- _AIM OF THE EXERCISE_
From top to bottom, each entry below must be reproduced exactly.

[DATA TO USE — start]

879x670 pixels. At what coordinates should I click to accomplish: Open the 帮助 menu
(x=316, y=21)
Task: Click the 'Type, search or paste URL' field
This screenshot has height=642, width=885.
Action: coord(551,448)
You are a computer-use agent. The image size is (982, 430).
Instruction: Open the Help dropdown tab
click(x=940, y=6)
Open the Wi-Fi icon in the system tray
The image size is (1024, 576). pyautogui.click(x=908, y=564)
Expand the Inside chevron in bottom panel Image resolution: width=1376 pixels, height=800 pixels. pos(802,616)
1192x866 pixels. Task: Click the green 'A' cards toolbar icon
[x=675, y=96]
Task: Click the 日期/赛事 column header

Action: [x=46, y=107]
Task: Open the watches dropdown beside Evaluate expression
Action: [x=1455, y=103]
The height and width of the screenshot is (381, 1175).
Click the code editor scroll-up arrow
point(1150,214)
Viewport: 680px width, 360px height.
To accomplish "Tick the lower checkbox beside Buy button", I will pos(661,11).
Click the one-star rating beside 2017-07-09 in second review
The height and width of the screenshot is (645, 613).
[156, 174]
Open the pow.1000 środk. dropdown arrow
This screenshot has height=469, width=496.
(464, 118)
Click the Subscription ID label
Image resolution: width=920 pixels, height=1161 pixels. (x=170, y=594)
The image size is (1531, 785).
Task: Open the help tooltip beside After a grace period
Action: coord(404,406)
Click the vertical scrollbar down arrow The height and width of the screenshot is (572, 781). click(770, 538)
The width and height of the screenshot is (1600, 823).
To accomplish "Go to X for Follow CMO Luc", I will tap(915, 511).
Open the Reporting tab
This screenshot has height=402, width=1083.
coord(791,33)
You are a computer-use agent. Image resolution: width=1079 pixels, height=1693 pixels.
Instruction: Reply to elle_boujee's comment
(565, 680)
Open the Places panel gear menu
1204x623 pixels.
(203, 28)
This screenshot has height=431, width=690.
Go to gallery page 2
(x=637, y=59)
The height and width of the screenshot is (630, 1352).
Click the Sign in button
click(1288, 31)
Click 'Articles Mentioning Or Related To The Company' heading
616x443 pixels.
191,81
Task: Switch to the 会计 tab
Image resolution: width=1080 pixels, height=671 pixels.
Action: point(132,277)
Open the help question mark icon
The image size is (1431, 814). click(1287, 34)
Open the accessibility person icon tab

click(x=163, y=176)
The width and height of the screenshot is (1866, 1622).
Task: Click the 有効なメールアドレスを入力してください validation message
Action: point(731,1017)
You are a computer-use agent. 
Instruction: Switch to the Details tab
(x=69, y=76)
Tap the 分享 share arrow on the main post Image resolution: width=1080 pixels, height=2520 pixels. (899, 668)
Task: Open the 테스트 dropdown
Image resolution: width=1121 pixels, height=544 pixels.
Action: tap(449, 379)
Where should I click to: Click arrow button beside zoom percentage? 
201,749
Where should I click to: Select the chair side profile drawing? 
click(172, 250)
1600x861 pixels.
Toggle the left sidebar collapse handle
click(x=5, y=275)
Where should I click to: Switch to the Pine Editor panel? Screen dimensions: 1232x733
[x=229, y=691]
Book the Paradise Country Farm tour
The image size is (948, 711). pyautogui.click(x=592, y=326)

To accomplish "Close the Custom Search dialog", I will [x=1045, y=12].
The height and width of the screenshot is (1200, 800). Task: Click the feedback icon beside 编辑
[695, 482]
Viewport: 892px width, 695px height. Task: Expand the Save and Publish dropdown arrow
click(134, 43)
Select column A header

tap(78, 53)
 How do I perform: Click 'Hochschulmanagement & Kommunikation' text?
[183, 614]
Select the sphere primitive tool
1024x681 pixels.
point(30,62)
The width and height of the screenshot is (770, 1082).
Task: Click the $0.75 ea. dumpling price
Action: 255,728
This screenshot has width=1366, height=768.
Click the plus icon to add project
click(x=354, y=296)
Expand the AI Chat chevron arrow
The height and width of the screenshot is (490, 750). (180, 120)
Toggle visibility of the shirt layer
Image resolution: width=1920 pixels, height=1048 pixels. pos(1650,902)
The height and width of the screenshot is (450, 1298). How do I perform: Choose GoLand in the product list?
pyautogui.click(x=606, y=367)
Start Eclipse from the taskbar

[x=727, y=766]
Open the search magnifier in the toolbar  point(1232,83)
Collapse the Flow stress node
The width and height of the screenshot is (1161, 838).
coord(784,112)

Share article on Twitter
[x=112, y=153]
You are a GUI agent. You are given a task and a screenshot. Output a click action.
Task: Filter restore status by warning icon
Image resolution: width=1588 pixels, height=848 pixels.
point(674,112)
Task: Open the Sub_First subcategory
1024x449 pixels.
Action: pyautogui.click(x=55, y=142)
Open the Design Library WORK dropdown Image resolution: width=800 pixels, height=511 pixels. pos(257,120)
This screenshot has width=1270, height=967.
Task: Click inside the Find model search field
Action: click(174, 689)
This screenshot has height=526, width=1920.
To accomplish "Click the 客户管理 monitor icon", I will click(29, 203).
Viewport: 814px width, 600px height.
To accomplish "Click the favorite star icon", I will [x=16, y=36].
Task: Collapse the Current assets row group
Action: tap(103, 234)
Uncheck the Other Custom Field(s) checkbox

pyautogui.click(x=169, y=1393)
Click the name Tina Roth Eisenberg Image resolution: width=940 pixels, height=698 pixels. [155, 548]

[DATA TO USE — finish]

- _SOLUTION FOR THIS EXERCISE_
879x670 pixels. At what coordinates should I click to accomplish: Open the 帮助 menu
(x=316, y=21)
Task: Click the 'Type, search or paste URL' field
This screenshot has height=642, width=885.
Action: coord(551,448)
You are a computer-use agent. The image size is (982, 430).
Instruction: Open the Help dropdown tab
click(x=940, y=6)
Open the Wi-Fi icon in the system tray
The image size is (1024, 576). pyautogui.click(x=908, y=564)
Expand the Inside chevron in bottom panel Image resolution: width=1376 pixels, height=800 pixels. pos(802,616)
1192x866 pixels. Task: Click the green 'A' cards toolbar icon
[x=675, y=96]
Task: Click the 日期/赛事 column header

Action: [x=46, y=107]
Task: Open the watches dropdown beside Evaluate expression
Action: [x=1455, y=103]
The height and width of the screenshot is (381, 1175).
Click the code editor scroll-up arrow
point(1150,214)
Viewport: 680px width, 360px height.
To accomplish "Tick the lower checkbox beside Buy button", I will pos(661,11).
Click the one-star rating beside 2017-07-09 in second review
The height and width of the screenshot is (645, 613).
[156, 174]
Open the pow.1000 środk. dropdown arrow
This screenshot has height=469, width=496.
(464, 118)
Click the Subscription ID label
Image resolution: width=920 pixels, height=1161 pixels. (x=170, y=594)
The image size is (1531, 785).
Task: Open the help tooltip beside After a grace period
Action: coord(404,406)
Click the vertical scrollbar down arrow The height and width of the screenshot is (572, 781). click(770, 538)
The width and height of the screenshot is (1600, 823).
To accomplish "Go to X for Follow CMO Luc", I will tap(915, 511).
Open the Reporting tab
This screenshot has height=402, width=1083.
coord(791,33)
You are a computer-use agent. Image resolution: width=1079 pixels, height=1693 pixels.
Instruction: Reply to elle_boujee's comment
(565, 680)
Open the Places panel gear menu
1204x623 pixels.
(203, 28)
This screenshot has height=431, width=690.
Go to gallery page 2
(x=637, y=59)
The height and width of the screenshot is (630, 1352).
Click the Sign in button
click(1288, 31)
Click 'Articles Mentioning Or Related To The Company' heading
616x443 pixels.
191,81
Task: Switch to the 会计 tab
Image resolution: width=1080 pixels, height=671 pixels.
Action: point(132,277)
Open the help question mark icon
The image size is (1431, 814). click(1287, 34)
Open the accessibility person icon tab

click(x=163, y=176)
The width and height of the screenshot is (1866, 1622).
Task: Click the 有効なメールアドレスを入力してください validation message
Action: point(731,1017)
You are a computer-use agent. 
Instruction: Switch to the Details tab
(x=69, y=76)
Tap the 分享 share arrow on the main post Image resolution: width=1080 pixels, height=2520 pixels. (899, 668)
Task: Open the 테스트 dropdown
Image resolution: width=1121 pixels, height=544 pixels.
Action: tap(449, 379)
Where should I click to: Click arrow button beside zoom percentage? 
201,749
Where should I click to: Select the chair side profile drawing? 
click(172, 250)
1600x861 pixels.
Toggle the left sidebar collapse handle
click(x=5, y=275)
Where should I click to: Switch to the Pine Editor panel? Screen dimensions: 1232x733
[x=229, y=691]
Book the Paradise Country Farm tour
The image size is (948, 711). pyautogui.click(x=592, y=326)

To accomplish "Close the Custom Search dialog", I will [x=1045, y=12].
The height and width of the screenshot is (1200, 800). Task: Click the feedback icon beside 编辑
[695, 482]
Viewport: 892px width, 695px height. Task: Expand the Save and Publish dropdown arrow
click(134, 43)
Select column A header

tap(78, 53)
 How do I perform: Click 'Hochschulmanagement & Kommunikation' text?
[183, 614]
Select the sphere primitive tool
1024x681 pixels.
point(30,62)
The width and height of the screenshot is (770, 1082).
Task: Click the $0.75 ea. dumpling price
Action: 255,728
This screenshot has width=1366, height=768.
Click the plus icon to add project
click(x=354, y=296)
Expand the AI Chat chevron arrow
The height and width of the screenshot is (490, 750). (180, 120)
Toggle visibility of the shirt layer
Image resolution: width=1920 pixels, height=1048 pixels. pos(1650,902)
The height and width of the screenshot is (450, 1298). How do I perform: Choose GoLand in the product list?
pyautogui.click(x=606, y=367)
Start Eclipse from the taskbar

[x=727, y=766]
Open the search magnifier in the toolbar  point(1232,83)
Collapse the Flow stress node
The width and height of the screenshot is (1161, 838).
coord(784,112)

Share article on Twitter
[x=112, y=153]
You are a GUI agent. You are given a task and a screenshot. Output a click action.
Task: Filter restore status by warning icon
Image resolution: width=1588 pixels, height=848 pixels.
point(674,112)
Task: Open the Sub_First subcategory
1024x449 pixels.
Action: pyautogui.click(x=55, y=142)
Open the Design Library WORK dropdown Image resolution: width=800 pixels, height=511 pixels. pos(257,120)
This screenshot has width=1270, height=967.
Task: Click inside the Find model search field
Action: click(174, 689)
This screenshot has height=526, width=1920.
To accomplish "Click the 客户管理 monitor icon", I will click(29, 203).
Viewport: 814px width, 600px height.
To accomplish "Click the favorite star icon", I will [x=16, y=36].
Task: Collapse the Current assets row group
Action: tap(103, 234)
Uncheck the Other Custom Field(s) checkbox

pyautogui.click(x=169, y=1393)
Click the name Tina Roth Eisenberg Image resolution: width=940 pixels, height=698 pixels. [155, 548]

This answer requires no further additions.